Blend kilku lambików różniących się wiekiem, tym razem nie wiadomo jednak dokładnie ilu. Fajna data przydatności – 2034 rok, głównie dzięki refermentacji w butelce. Piwo znalazło się w TOP50 swojego stylu (RateBeer).

6%ABV Cena: 17zł (375ml)

Kolor jak to zazwyczaj bywa w tego typu piwach przypomina stare złoto. Klarowność krystaliczna (pomijając oczywiście osad na dnie butelki). Piana zaskakuje nie tylko swą obfitością, lecz przede wszystkim trwałością – dotrzymywała mi towarzystwa przez całą degustację.

Aromat oczywiście kwaśny. Dominuje jednak niesamowicie świeża owocowość w postaci winogron, agrestu i słodkich pomarańczy. Daleko w tle jednak majaczy przytęchła piwniczność oraz przykurzone, wyschnięte na wiór drewno.

W smaku otrzymujemy potężną wytrawność. Sporo nut surowego ciasta. Dopiero po dłuższej chwili pojawia się subtelna słodycz. Kwaśność solidna, lecz niesamowicie krótka – zanika kilka sekund po przełknięciu. Sama dzikość zredukowana do minimum, zaś odczucie w ustach lekko śliskie.
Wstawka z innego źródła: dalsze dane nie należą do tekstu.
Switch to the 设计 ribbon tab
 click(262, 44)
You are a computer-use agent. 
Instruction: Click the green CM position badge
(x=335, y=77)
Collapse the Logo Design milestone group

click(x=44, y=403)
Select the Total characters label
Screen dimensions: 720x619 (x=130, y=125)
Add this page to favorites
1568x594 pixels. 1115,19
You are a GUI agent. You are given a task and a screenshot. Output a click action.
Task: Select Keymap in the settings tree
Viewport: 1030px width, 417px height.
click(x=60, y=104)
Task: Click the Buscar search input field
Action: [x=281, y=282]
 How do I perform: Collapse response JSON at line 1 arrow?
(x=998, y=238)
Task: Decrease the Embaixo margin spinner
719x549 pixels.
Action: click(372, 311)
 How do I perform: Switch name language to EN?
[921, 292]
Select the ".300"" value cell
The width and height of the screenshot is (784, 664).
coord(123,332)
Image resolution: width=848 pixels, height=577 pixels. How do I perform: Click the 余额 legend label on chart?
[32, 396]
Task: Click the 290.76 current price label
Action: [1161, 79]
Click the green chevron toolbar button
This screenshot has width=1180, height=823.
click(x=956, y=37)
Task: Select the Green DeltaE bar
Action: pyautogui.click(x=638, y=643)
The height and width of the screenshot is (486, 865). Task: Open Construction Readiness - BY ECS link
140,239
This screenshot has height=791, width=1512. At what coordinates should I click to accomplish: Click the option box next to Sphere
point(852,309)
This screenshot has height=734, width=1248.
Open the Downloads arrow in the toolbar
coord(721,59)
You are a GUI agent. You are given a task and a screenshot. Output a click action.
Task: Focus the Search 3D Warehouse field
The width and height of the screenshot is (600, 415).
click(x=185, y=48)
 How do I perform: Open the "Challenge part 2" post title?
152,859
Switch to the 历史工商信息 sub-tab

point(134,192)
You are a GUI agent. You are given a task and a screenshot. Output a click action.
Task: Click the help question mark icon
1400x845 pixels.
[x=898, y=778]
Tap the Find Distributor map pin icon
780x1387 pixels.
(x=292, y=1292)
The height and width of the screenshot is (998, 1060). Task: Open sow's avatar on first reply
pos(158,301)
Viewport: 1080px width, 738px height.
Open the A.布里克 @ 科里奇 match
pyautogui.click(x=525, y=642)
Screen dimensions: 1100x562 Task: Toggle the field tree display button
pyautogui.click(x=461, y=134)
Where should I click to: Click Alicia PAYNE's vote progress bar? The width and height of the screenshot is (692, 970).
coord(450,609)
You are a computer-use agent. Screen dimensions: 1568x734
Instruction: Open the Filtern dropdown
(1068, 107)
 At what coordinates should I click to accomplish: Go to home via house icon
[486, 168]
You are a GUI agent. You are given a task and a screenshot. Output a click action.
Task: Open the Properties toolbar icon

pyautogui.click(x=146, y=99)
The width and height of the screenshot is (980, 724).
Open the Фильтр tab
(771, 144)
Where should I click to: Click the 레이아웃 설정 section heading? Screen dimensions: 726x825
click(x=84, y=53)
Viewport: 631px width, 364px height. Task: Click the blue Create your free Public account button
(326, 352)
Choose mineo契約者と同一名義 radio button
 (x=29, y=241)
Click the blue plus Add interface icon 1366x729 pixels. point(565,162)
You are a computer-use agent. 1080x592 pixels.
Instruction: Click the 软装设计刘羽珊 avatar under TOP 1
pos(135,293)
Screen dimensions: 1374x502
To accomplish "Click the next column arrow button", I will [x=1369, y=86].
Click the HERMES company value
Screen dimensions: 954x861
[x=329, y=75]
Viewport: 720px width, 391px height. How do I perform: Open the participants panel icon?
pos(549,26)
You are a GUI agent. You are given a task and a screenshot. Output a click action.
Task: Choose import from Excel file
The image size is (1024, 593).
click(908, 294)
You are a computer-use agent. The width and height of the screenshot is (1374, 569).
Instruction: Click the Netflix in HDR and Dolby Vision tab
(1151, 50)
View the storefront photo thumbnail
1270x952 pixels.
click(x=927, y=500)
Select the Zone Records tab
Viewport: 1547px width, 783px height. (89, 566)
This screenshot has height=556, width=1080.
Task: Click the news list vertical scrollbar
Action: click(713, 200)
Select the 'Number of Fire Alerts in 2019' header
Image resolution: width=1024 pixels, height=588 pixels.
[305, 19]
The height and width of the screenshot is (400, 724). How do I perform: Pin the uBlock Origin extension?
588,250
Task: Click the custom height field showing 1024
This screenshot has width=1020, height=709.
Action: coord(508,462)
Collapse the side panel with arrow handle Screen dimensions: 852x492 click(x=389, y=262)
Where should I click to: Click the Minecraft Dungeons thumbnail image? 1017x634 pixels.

Pomimo, że pijałem lepsze Gueuze muszę przyznać szczerze, iż to mi także smakowało. Ogromna owocowość w aromacie oraz kwiatowa wytrawność smaku potrafi się obronić. Niemalże brak nut stajennych tylko poprawił już i tak genialną pijalność. Zdecydowanie warto było dziś wydobyć je z odmętów mojej pseudo piwniczki.